Monday, September 29, 2008

A week of free giveaways!

oooh... check out this blog and the giveaways she's offering all week!!! Cool stuff!!

Thursday, September 25, 2008

14 ways to keep your sanity and embarrass your kids at the same time

Ok, so i am SO TOTALLY going to do this!!! i found this at the family man blog

14 Ways to Keep a Healthy Level of Sanity and embarass your children at the same time
September 25, 2008

1. At lunch time, Sit In Your Parked Car With Sunglasses on and point a Hair Dryer At Passing Cars. See If They Slow Down.

2. Page Yourself Over The Intercom. Don’t Disguise Your Voice.

3. Every Time Someone Asks You To Do Something, ask If They Want Fries with that.

4. Put Decaf In The Coffee Maker For 3 Weeks…Once Everyone has Gotten Over Their Caffeine Addictions, Switch to Espresso! ! ! !

5. Finish All Your sentences with ‘In Accordance With The Prophecy’.

6. Skip down the hall Rather Than Walk and see how many looks you get.

7. Order a Diet Water whenever you go out to eat, with a serious face.

8. Specify That Your Drive-through Order Is ‘To Go’.

9. Sing Along At The Opera.

10. Put Mosquito Netting Around Your Work Area and Play tropical Sounds All Day.

11. Five Days In Advance, Tell Your Friends You Can’t Attend Their Party Because You have a headache.

12. When The Money Comes Out of The ATM, Scream ‘I Won! I Won!’

13. When Leaving the Zoo, Start Running towards the Parking lot, Yelling ‘Run For Your Lives! They’re Loose!’

14. Tell Your Children Over Dinner, ‘Due To The Economy, We Are Going To Have To Let One Of You Go.’

~forwarded by Allen P.

Monday, September 8, 2008

UGG UGG UGG!!!

I am having a REALLY bad day and had to vent!!!

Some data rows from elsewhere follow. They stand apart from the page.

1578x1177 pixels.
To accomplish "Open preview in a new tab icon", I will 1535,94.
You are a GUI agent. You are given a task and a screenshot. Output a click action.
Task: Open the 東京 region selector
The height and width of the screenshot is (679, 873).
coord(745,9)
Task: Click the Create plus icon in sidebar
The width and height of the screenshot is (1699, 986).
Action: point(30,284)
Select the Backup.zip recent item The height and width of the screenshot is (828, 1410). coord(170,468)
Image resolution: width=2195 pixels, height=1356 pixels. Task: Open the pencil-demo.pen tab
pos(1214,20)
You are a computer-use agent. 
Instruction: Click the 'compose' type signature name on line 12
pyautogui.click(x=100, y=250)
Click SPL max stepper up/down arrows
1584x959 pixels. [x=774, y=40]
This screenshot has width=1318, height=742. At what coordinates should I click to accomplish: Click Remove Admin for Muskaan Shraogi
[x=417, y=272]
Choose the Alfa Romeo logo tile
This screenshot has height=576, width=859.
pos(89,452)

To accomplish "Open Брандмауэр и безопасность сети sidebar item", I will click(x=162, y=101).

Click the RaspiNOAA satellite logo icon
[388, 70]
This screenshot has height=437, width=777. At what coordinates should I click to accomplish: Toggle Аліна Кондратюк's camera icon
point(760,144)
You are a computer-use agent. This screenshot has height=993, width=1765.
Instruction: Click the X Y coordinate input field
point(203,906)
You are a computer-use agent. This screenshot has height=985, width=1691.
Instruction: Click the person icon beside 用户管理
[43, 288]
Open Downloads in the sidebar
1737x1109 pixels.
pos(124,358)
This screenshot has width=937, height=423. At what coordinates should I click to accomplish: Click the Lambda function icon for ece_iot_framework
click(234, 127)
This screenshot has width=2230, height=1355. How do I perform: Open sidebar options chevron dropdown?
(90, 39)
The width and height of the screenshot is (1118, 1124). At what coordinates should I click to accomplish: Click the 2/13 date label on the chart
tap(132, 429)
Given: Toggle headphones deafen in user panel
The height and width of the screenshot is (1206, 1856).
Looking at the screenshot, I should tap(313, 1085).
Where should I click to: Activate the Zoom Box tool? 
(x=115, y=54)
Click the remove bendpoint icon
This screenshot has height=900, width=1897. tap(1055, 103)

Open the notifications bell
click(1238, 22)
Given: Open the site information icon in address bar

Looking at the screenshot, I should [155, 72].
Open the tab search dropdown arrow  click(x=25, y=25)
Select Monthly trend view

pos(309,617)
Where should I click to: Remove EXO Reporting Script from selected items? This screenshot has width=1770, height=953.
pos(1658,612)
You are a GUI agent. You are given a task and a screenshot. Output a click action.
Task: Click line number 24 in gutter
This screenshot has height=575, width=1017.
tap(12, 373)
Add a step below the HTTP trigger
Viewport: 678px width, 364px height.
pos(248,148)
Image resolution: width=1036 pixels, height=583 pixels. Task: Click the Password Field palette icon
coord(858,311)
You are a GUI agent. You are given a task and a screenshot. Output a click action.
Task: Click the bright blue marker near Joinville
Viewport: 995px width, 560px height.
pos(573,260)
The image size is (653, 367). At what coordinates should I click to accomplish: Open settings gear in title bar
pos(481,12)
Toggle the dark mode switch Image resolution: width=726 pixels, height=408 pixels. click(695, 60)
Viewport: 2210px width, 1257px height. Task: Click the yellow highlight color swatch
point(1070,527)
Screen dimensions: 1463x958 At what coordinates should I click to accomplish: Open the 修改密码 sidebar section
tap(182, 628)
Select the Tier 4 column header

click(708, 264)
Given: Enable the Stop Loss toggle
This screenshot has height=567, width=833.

Ok, so i started the day 40 minutes early when dh forgot to turn off his alarm when he got up. God into a fight with dh about an entirely different issue before he went to work. Kids giving me a hard time about doing anything they saw as "hard". Gave them the "if you were in public school..." lecture. Obsessed about how a certain beautiful person gets whatever her heart desires and more when some of us are stuck with constant drudgery, and its NO FAIR. OH so then after the rampage i was DETERMINED my slacker children were going to get started on their math. But of course, CAN'T FIND the dvd.. I DID however, find the dvd Stop loss, which i didn't realize i hadn't returned to blockbuster which i think TODAY is the point i get charged for it.. so FINE, hopped in the van with Chloe who likes to tag along, stepped on the qfc reciept on the floor, which reminded me, CRAP, i went there thursday, which means i paid with a check, which hasn't go through yet, so instead of having $100 in my checking account, i have $40, $17 of that goes to alex's writing teacher, $15 goes to my glasses, IF they come in this week, knock on wood, becasuek my broken ones are driving me to the BRINK. Ok, so get in the van, drive to blockbuster, return the movie, on the way out of the parking lot, a semi truck pulls in. There's only 2 lanes. It occurs to me that the back of this semi is headed STRAIGHT for my van. LAY on the horn, thankfully the bonehead semi driver decided not to flatten Chloe and I today. pull out of the parking lot shaking my head in disgust... at the next red light, i go through my wallet and realize that i don't have my insurance card in there... Yikes... that could have been bad. Ok, so here i am.... 7:36 am..... hopefully things will improve!!!!! ARGH!

Monday, September 1, 2008

Bad mommy award

Ok, i take it today, hands down! Confession-i have a potty mouth. I do! I don't try to, in fact, i try not to, and there's really only like 2 bad words i say EVER but one of them is the one that starts SH**. So ok, now my 2 year old is running around the house, in his expressive, manly way, shouting completely in context, SH**, SH**, SH** over and over and OVER again.... in fact, as i just called his God mother to discuss the small group for our church that we host at our house tonight, he was SCREAMING and LAUGHING, SH**, SH**, SH**. She wasn't home, WHEW!